** PROBLEM DESCRIPTION **
Please output all the entries word for word, without the pictures.
━━━━━ DATA LISTING ━━━━━
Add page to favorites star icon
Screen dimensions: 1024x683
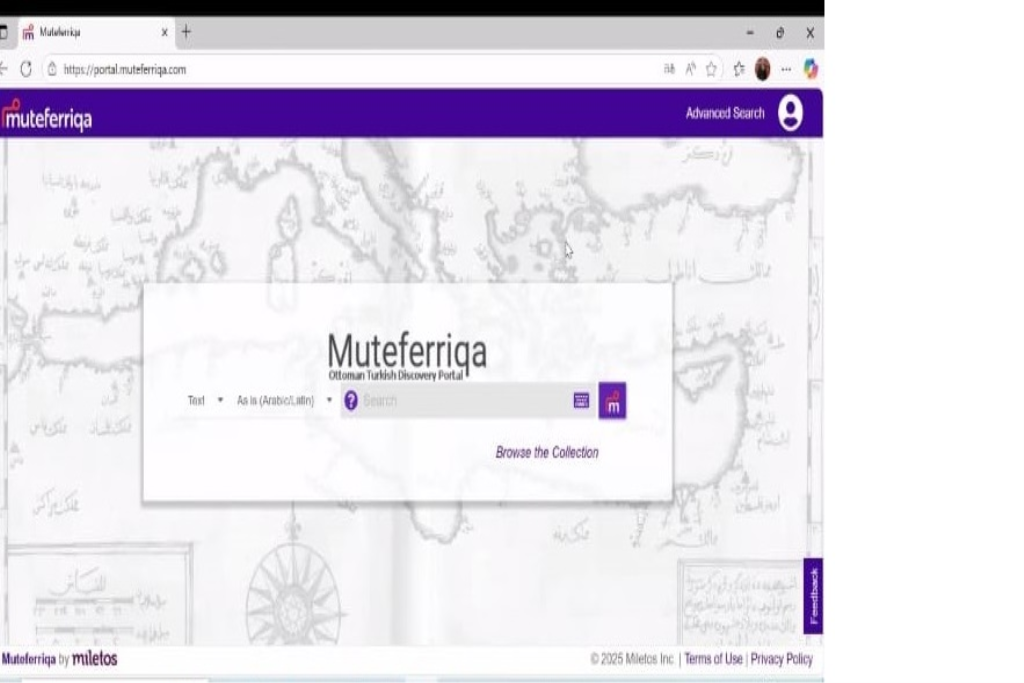pos(712,69)
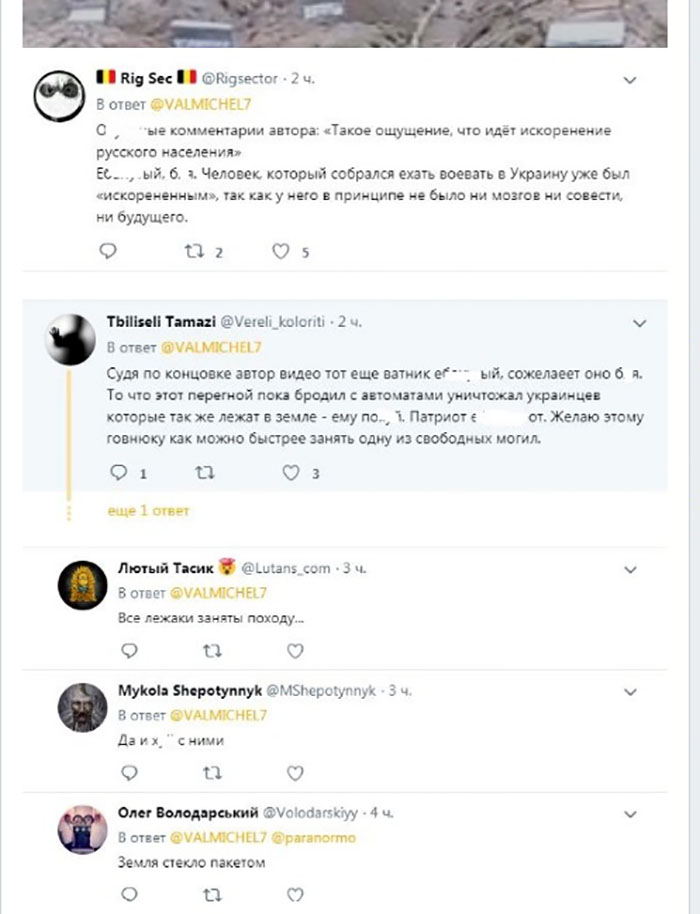Like the Лютый Тасик tweet
The width and height of the screenshot is (700, 914).
[295, 651]
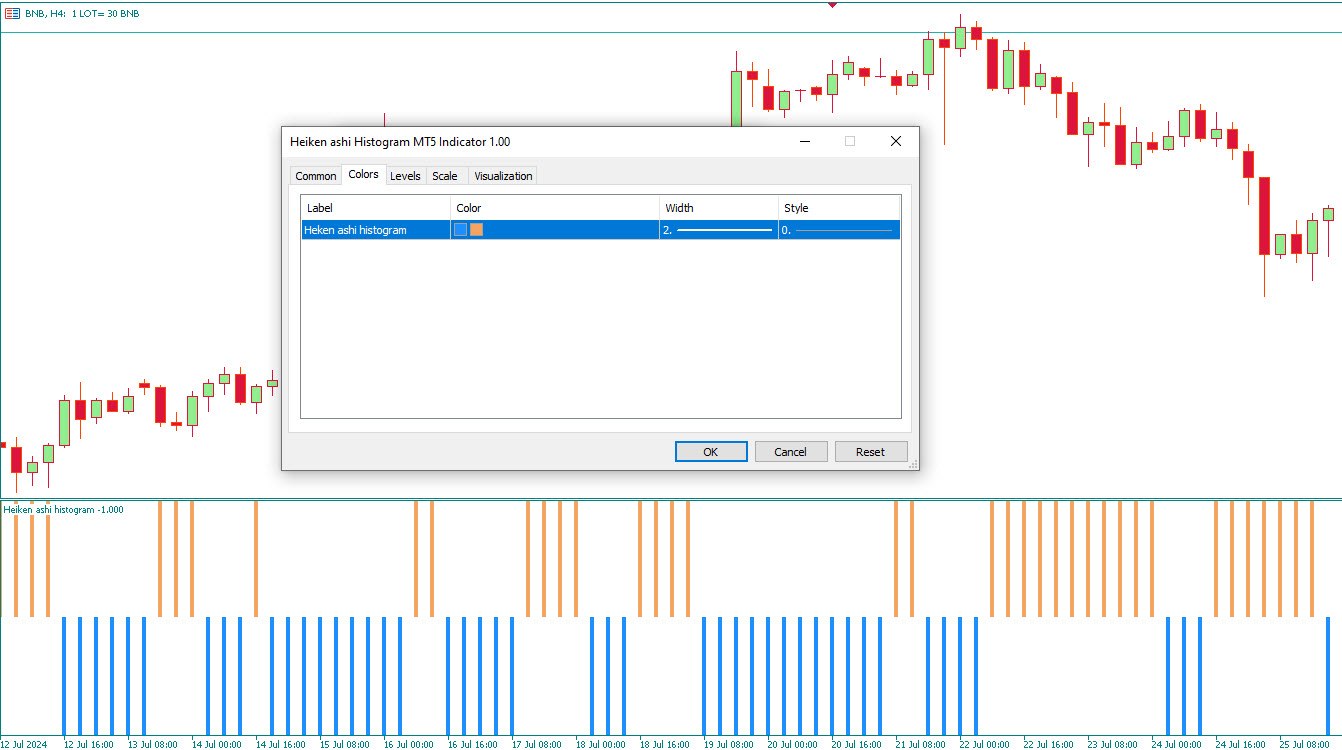The image size is (1342, 750).
Task: Switch to the Levels tab
Action: (x=406, y=175)
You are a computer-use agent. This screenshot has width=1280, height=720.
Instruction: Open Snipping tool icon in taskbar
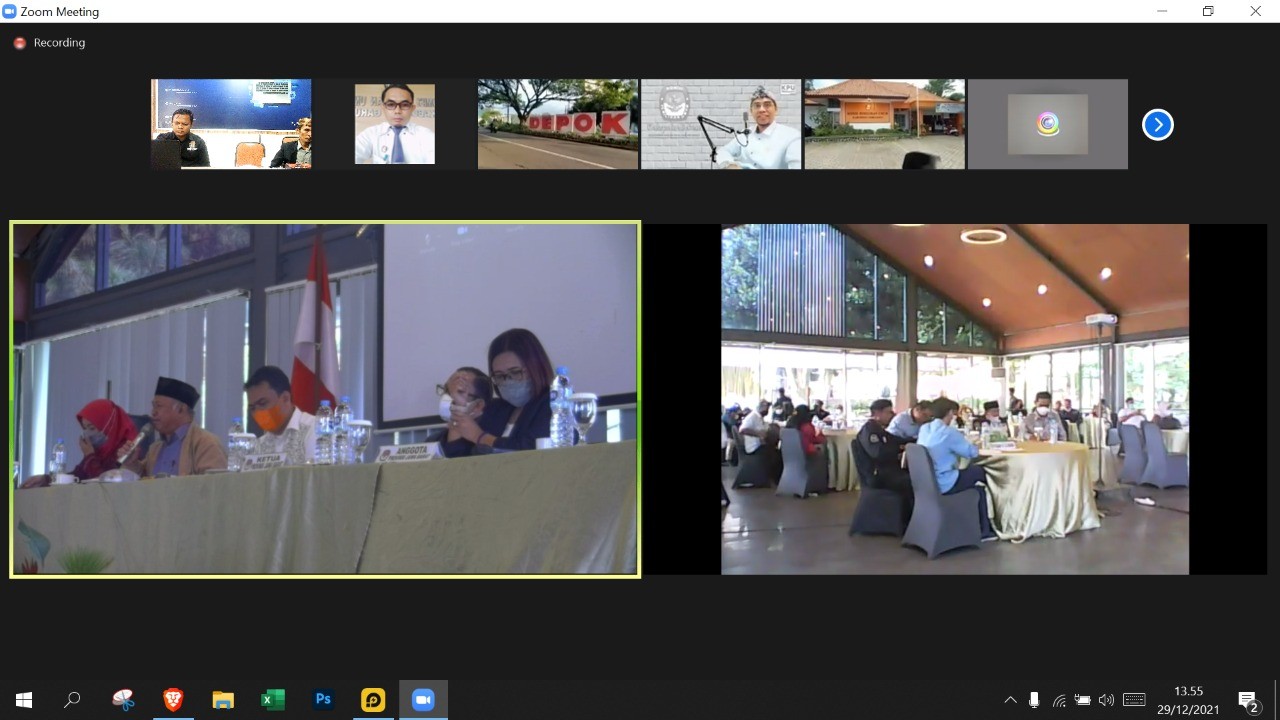123,700
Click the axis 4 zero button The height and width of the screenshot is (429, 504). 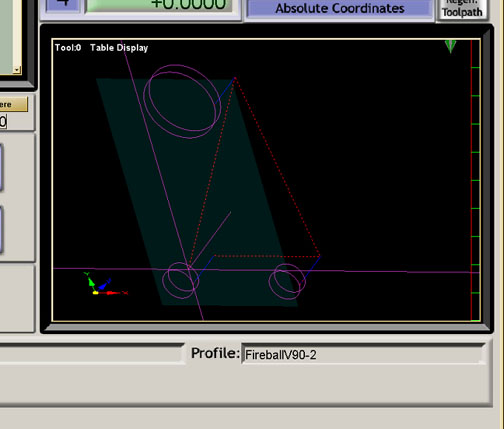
━━━━━
** OUTPUT OF THE TASK **
Add page to favorites star icon
Screen dimensions: 1024x683
pos(712,69)
Like the Лютый Тасик tweet
The width and height of the screenshot is (700, 914).
[295, 651]
The image size is (1342, 750).
Task: Switch to the Levels tab
Action: (x=406, y=175)
You are a computer-use agent. This screenshot has width=1280, height=720.
Instruction: Open Snipping tool icon in taskbar
123,700
Click the axis 4 zero button The height and width of the screenshot is (429, 504). 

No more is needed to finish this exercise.